What theyre saying, is that you dont build your business around someone else doing the selling for you. Because even though they may be more efficient, they then hold the power to cause your business to fail (by simply not doing the sales anymore, you end up being left without a sales stream).
I'm sure as hell going to use the portal sites, but not as my primary focus or method of selling.
BSousa
04-26-2004, 08:12 AM
I see this the other way around of what you say. While I agree with Steve's pillars analogy, I do not want to have my games on Real for the first few months or even years of my company launch. The reason for this is that if you are unknown, chances are, that if both real and zoombapup.com (:)) offer game X, customers are more likely to buy from Real. This leaves a, in my oppinion, large hole on your customer base while improving Real's.
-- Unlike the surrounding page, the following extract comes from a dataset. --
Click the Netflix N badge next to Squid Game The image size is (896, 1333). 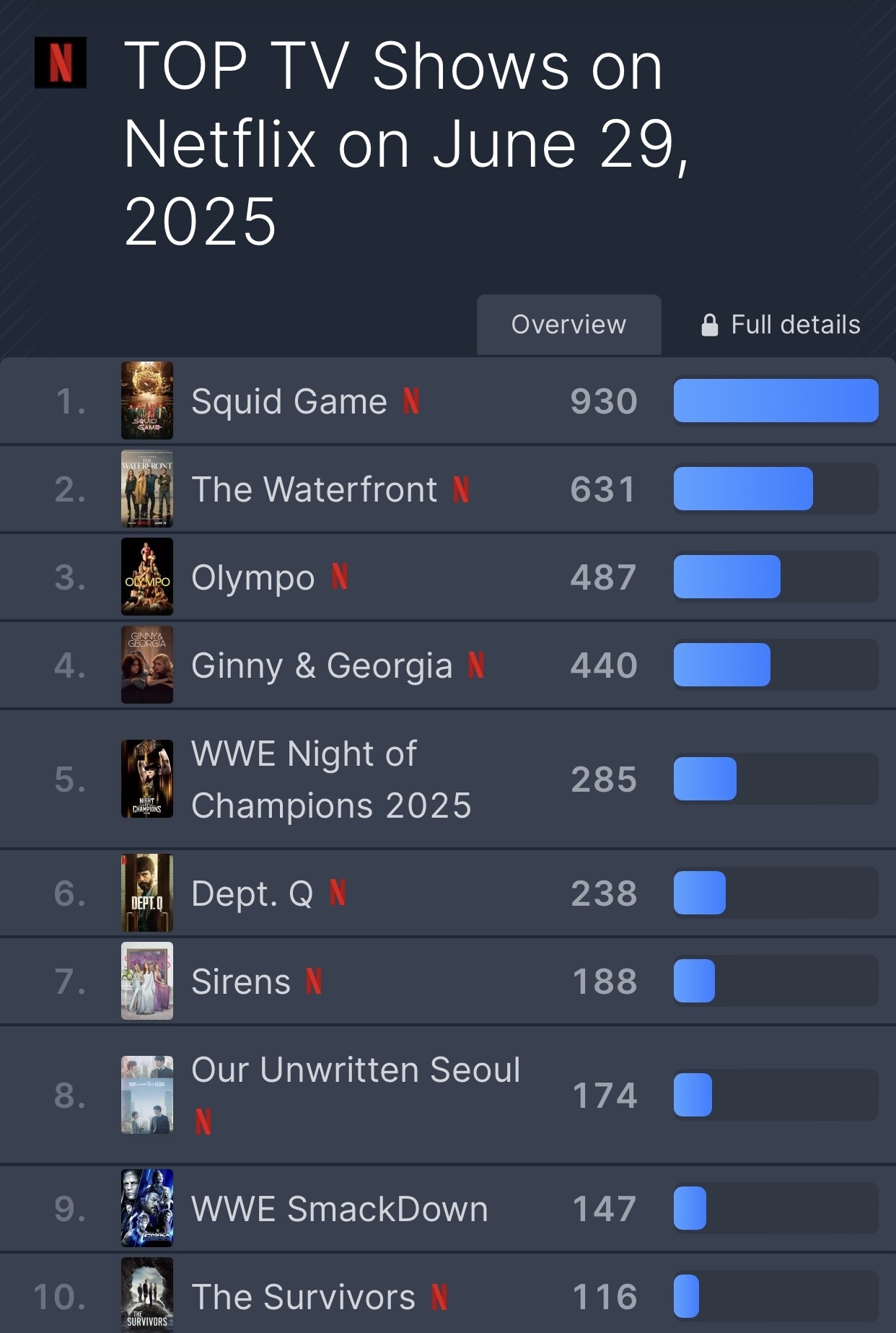point(411,401)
When you bring 10,000 visits a month (or how many are adequate), selling through Real will be a 'bonus' every month when the cheque arrives, but until then, I don't see how it benefits you. It just basically makes you follow the retail industry (developer does game, publisher publishs game, developer barely covers costs with royalties, publisher CEO buys a new Porche) on a smaller scale.
Bruno
Justiciar
04-26-2004, 08:25 AM
Thanks Steve!
/em ruminates for a while
Anthony
>it's sort of a way of brainwashing myself to adopt the mindset of people who are getting the results I want
I can't emphasize enought the wisdom in that statement.
I too have had huge success with Jay's material and have spent much more than I ever thought I would on his info products. However, the results I have seen have been tremendous and well worth the investment.